Improvements to the ICU Rating Algorithm
by Mark Orr
created September 18, 2012; last updated February 14, 2014

The algorithm used by the ICU to perform rating calculations remained unchanged between 1999-2012 and this web site, initially at least, implemented the same algorithm. However, the detailed breakdown of calculations available from the web site revealed some hitherto unknown issues requiring some minor adjustments to be made.

The old algorithm is deemed to be version 1.0. Subsequent improvements, as detailed below, are referred to as versions 1.1, 1.2, 1.3 and so on in the order they were implemented. There will only ever be a version 2.x series if there are major changes to the algorithm.
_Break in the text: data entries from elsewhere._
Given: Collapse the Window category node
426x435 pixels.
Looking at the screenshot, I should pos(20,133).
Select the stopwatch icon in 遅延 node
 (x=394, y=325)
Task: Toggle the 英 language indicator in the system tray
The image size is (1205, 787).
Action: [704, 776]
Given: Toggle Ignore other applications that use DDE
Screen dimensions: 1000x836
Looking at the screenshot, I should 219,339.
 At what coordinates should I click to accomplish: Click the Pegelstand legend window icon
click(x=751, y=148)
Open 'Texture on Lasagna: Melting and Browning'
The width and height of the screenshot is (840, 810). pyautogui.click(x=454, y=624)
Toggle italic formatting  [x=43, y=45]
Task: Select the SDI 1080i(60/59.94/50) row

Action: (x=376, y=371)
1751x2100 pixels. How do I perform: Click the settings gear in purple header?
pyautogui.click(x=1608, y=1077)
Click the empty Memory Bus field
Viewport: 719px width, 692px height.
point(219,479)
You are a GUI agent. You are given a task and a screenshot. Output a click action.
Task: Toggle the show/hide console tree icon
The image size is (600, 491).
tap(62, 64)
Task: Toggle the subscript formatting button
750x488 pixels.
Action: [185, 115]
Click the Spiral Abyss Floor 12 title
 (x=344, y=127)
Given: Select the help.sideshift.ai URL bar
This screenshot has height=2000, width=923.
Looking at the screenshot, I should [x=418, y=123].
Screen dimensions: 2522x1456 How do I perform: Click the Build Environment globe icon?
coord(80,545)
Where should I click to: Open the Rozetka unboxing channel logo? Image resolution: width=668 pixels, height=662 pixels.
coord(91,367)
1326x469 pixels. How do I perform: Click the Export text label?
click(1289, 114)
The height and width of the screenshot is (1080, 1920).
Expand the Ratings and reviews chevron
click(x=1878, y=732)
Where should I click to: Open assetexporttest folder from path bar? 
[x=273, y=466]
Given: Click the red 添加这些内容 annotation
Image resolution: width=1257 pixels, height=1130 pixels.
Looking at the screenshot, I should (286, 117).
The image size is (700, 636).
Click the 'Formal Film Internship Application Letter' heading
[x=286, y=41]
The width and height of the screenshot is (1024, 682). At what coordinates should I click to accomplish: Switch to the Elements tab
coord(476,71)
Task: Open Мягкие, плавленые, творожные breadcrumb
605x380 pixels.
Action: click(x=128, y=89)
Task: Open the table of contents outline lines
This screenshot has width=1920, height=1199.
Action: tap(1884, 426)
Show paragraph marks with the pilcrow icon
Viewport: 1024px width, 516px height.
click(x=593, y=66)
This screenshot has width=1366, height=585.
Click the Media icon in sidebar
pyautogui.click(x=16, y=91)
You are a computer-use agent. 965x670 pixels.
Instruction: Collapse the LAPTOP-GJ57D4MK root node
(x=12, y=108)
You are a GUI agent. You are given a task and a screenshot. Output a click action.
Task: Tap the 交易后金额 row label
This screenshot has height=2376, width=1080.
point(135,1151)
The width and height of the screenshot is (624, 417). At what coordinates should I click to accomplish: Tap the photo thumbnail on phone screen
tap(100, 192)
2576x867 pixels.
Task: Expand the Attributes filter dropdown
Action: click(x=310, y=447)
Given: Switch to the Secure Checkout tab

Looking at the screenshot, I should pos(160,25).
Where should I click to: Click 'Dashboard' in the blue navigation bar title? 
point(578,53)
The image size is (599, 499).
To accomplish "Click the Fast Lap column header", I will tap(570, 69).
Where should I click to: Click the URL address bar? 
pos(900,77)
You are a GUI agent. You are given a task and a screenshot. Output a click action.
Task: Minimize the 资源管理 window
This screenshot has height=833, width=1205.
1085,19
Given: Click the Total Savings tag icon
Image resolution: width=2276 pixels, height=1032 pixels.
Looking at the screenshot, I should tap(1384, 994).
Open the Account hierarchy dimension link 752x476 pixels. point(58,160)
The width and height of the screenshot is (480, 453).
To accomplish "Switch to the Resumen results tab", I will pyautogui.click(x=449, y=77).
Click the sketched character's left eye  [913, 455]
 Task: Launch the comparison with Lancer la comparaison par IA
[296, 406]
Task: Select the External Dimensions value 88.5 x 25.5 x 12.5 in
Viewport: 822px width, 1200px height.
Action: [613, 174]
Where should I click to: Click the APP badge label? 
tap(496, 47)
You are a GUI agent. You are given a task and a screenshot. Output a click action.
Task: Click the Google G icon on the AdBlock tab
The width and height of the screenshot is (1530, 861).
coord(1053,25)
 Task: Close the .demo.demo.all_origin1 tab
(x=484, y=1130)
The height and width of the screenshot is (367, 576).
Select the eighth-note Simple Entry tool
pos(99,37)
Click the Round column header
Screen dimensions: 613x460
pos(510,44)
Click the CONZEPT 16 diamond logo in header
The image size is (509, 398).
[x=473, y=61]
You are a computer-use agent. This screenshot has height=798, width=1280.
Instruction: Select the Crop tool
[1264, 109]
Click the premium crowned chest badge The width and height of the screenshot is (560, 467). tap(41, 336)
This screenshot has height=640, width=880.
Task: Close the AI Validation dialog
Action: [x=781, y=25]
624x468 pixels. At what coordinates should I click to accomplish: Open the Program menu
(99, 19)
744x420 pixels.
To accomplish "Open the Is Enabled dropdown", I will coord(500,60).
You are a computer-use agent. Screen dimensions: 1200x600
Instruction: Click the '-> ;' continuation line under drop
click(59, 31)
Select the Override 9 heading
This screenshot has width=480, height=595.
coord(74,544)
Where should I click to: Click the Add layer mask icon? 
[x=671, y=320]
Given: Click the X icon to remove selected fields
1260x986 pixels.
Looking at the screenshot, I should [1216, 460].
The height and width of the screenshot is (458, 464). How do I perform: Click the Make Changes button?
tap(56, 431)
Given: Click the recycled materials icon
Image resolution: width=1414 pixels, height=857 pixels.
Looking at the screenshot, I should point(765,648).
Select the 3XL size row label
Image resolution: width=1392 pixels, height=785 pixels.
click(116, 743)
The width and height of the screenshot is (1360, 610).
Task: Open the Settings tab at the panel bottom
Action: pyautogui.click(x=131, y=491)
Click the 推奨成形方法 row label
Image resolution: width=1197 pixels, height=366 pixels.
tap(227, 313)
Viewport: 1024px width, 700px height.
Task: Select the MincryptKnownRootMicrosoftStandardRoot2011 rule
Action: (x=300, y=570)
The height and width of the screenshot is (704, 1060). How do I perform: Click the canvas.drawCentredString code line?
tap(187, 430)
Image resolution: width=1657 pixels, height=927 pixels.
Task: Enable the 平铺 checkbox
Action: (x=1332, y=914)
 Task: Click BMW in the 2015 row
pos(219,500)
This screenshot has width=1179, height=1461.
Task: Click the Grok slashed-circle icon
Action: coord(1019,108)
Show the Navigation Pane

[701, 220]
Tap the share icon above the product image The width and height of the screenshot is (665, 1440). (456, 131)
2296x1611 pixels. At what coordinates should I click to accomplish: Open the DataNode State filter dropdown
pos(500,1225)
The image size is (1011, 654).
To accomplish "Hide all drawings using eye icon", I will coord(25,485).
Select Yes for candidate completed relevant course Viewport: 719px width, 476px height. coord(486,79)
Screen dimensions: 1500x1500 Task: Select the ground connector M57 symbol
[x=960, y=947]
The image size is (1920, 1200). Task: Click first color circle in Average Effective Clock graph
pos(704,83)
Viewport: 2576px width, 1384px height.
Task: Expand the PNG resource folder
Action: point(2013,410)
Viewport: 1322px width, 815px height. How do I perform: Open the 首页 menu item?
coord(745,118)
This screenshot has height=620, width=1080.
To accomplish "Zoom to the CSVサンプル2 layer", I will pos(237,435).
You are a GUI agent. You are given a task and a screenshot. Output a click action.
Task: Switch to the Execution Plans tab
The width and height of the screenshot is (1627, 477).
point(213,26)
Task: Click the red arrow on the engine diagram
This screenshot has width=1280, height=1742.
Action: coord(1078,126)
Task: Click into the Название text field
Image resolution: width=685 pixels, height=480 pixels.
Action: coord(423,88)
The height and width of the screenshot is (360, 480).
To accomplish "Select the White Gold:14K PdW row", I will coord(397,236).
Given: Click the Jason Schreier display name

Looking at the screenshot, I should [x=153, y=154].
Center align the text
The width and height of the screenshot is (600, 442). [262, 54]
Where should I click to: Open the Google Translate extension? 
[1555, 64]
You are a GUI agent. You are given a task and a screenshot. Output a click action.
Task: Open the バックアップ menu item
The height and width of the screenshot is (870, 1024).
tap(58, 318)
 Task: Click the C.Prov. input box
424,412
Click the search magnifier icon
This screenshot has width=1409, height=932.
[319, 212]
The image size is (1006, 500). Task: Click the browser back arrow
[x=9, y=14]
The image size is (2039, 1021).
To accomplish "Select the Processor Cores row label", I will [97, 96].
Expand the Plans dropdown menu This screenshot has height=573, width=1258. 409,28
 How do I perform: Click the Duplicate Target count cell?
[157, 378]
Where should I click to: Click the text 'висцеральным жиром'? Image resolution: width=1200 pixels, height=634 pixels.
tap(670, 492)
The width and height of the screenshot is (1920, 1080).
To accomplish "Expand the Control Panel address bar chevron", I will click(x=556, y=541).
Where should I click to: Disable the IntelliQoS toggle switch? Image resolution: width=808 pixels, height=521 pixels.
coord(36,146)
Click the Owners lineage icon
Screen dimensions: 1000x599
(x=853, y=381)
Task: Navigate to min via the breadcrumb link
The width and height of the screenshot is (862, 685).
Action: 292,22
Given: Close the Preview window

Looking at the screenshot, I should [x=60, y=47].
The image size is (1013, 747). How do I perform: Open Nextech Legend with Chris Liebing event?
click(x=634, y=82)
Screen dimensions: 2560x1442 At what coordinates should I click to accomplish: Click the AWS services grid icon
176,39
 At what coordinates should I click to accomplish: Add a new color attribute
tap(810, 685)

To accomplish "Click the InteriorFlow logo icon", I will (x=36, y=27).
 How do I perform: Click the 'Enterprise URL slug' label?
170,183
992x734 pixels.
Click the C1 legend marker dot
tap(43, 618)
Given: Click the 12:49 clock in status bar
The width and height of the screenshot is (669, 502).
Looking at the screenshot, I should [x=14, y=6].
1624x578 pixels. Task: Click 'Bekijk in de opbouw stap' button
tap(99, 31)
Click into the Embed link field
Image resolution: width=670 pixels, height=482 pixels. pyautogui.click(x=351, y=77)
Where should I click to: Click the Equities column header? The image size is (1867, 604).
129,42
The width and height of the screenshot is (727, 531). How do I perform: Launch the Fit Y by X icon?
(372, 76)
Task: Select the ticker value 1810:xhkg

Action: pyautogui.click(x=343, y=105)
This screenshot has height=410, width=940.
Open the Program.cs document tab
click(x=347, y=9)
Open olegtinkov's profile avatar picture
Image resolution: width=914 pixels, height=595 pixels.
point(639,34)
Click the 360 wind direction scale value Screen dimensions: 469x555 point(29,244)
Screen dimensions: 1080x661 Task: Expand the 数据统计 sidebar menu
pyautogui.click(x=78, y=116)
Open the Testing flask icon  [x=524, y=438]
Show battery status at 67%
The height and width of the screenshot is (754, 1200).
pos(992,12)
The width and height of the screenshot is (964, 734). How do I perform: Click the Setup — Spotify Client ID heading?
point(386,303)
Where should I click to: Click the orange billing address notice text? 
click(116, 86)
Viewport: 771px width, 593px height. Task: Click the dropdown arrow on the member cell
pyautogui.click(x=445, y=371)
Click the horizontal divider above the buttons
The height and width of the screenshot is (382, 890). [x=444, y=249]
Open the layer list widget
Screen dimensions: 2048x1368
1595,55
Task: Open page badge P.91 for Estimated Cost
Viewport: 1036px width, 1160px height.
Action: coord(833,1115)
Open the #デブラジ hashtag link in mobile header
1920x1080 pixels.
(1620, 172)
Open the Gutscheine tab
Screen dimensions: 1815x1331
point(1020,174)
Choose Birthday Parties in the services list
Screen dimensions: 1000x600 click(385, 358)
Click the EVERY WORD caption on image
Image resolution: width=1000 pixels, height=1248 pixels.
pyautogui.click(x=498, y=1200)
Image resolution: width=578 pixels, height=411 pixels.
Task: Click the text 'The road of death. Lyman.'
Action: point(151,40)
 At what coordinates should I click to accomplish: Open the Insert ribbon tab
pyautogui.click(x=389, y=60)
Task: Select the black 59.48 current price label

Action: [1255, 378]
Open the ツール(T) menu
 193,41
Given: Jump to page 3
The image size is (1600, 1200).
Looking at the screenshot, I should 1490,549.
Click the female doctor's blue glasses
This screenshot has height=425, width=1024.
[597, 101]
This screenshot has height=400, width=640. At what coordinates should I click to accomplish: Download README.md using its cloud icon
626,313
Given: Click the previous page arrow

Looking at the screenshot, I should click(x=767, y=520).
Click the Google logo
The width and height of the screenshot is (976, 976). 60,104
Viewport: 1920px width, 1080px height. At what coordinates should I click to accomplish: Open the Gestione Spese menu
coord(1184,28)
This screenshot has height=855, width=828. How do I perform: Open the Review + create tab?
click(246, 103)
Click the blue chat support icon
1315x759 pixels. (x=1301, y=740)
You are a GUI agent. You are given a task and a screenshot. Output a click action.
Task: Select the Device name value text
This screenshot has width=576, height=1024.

Version 1.1: Provisional rating calculations after bonuses

In the standard algorithm, provisional ratings are calculated before bonus points are awarded. If any bonus points are awarded, provisional ratings are recalculated. These calculations are performed by an iterative algorithm controlled by two parameters:

  • a maximum number of iterations (a safety measure to prevent an infinite loop if convergence does not occur)
  • a threshold rating change between successive iterations which, if not exceeded, signifies that a stable solution has been reached

For the first calculation (before bonuses) the maximum iterations are set to 30 and the threshold change to 0.5. In practice, the iterations tend to converge to a solution well before the maximum. For example, in the 126 tournaments in the 2011-12 season the largest number of iterations required was only 16 and the average was about 5.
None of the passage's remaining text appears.